> [WORK TASK]:
Skip every picture and copy only the lines from the one containing "Click the Print icon" to the final line of the records below.

START DATASET EXCERPTS

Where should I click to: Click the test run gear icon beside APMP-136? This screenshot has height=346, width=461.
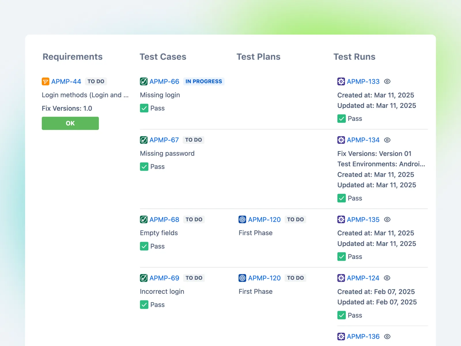click(341, 336)
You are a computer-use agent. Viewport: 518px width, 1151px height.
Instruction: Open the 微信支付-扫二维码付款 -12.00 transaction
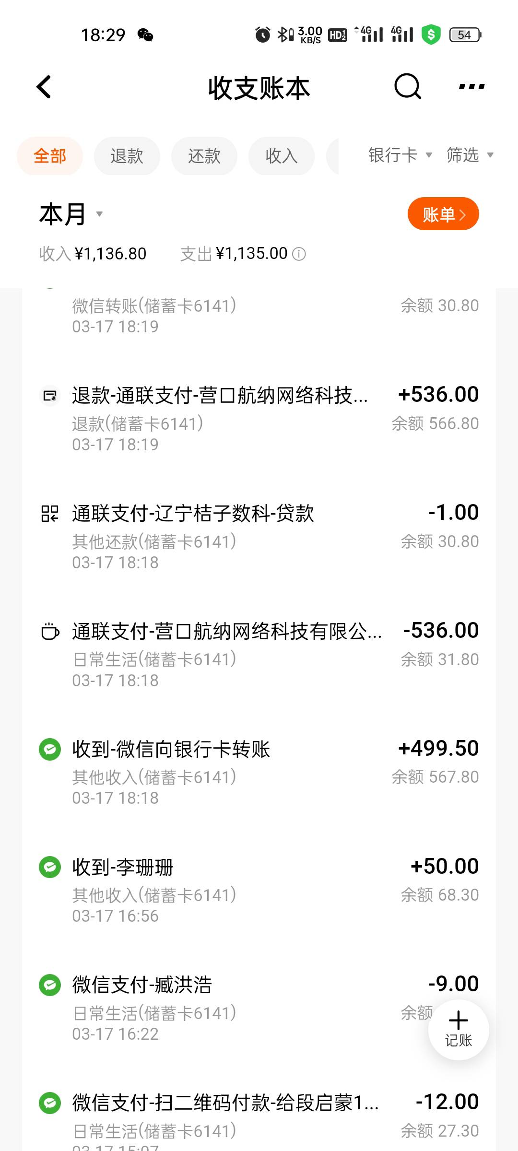230,1117
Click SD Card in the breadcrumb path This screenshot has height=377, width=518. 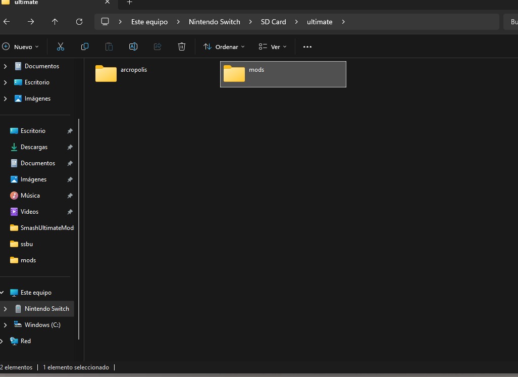tap(273, 22)
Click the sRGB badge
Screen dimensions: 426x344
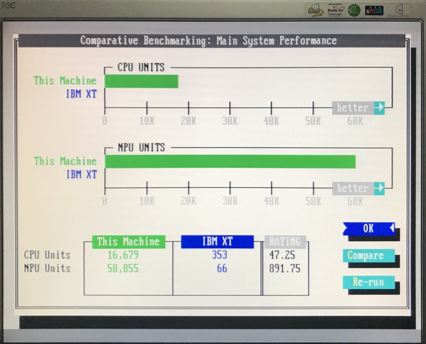click(x=374, y=10)
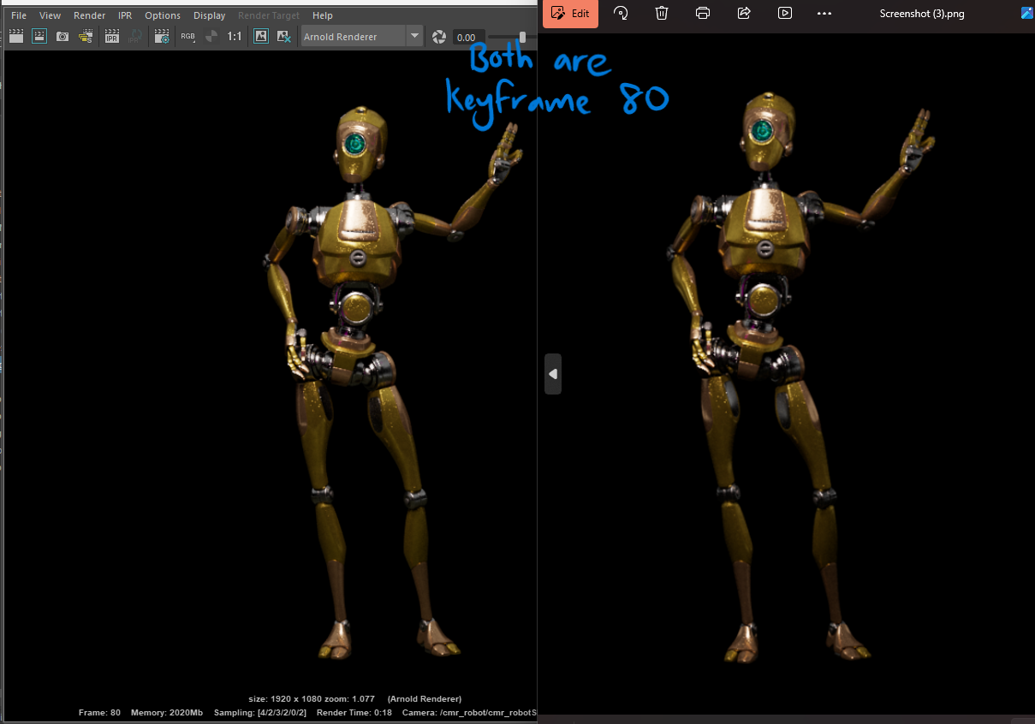The image size is (1035, 724).
Task: Collapse the Photos side panel arrow
Action: point(552,373)
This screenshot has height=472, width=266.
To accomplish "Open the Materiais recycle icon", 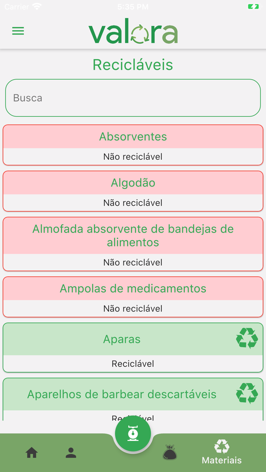I will [222, 446].
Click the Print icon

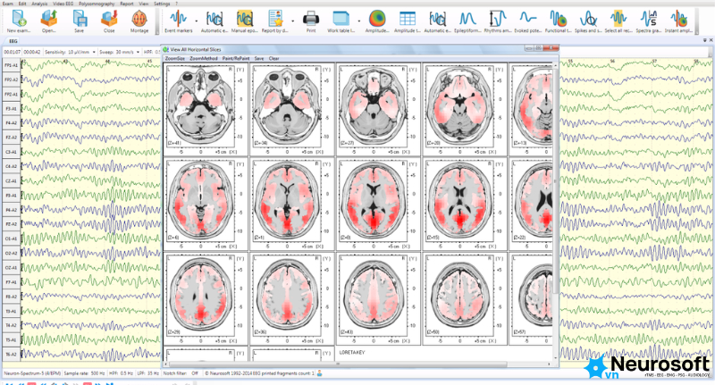[x=311, y=21]
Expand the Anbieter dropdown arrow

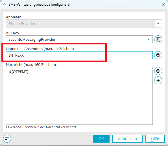[x=158, y=23]
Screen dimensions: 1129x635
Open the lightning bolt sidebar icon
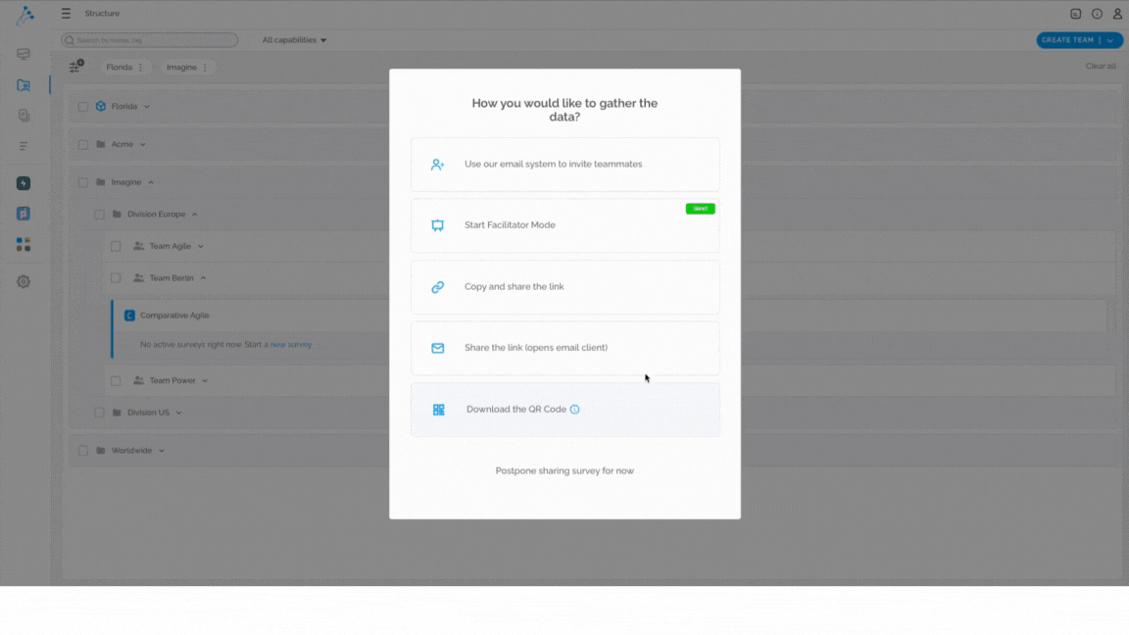[x=24, y=183]
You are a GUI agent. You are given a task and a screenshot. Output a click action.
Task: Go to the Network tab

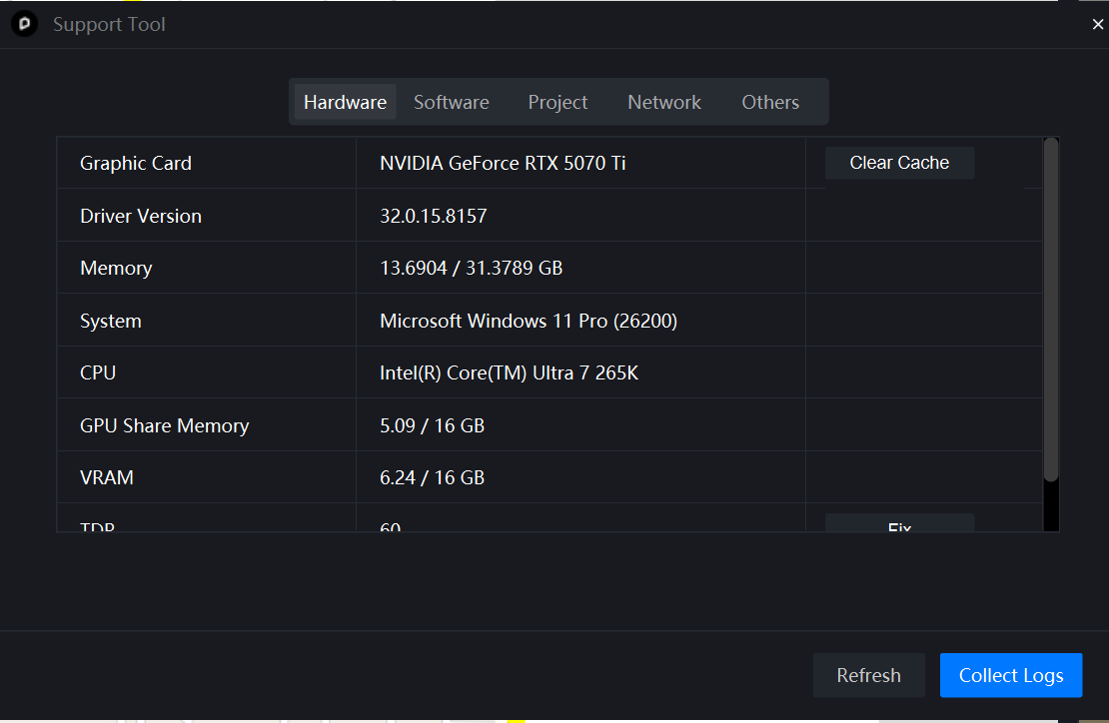tap(664, 102)
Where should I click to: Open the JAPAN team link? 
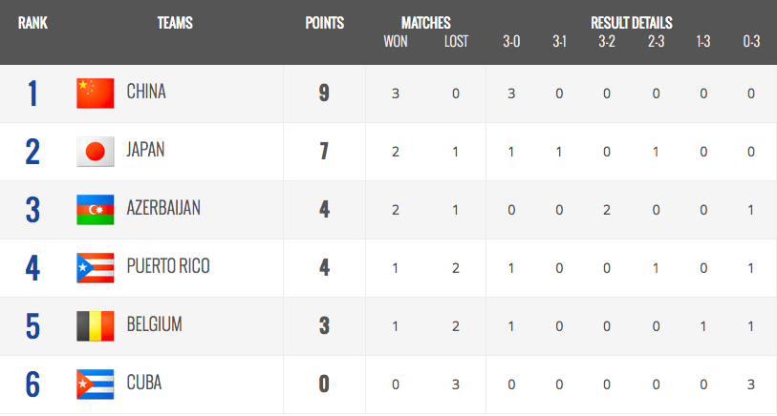(145, 150)
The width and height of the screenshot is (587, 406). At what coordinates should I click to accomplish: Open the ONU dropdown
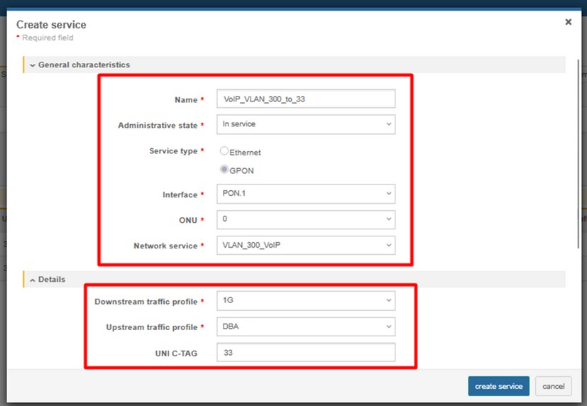click(x=306, y=219)
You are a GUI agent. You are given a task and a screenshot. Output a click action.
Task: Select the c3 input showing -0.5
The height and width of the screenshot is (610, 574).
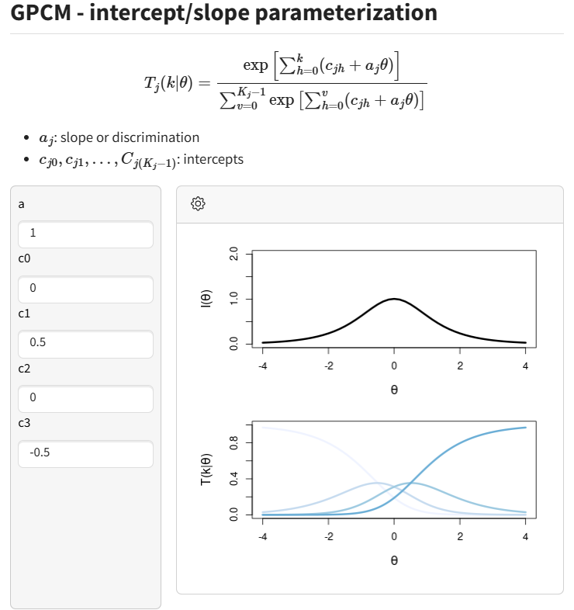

END DATASET EXCERPTS

> [REPLY TO THE EXERCISE]:
Click the Print icon

[x=311, y=21]
Expand the Anbieter dropdown arrow

[x=158, y=23]
Screen dimensions: 1129x635
Open the lightning bolt sidebar icon
[x=24, y=183]
You are a GUI agent. You are given a task and a screenshot. Output a click action.
Task: Go to the Network tab

tap(664, 102)
Where should I click to: Open the JAPAN team link? 
(145, 150)
The width and height of the screenshot is (587, 406). At what coordinates should I click to accomplish: Open the ONU dropdown
click(x=306, y=219)
You are a GUI agent. You are given a task and a screenshot. Output a click action.
Task: Select the c3 input showing -0.5
The height and width of the screenshot is (610, 574).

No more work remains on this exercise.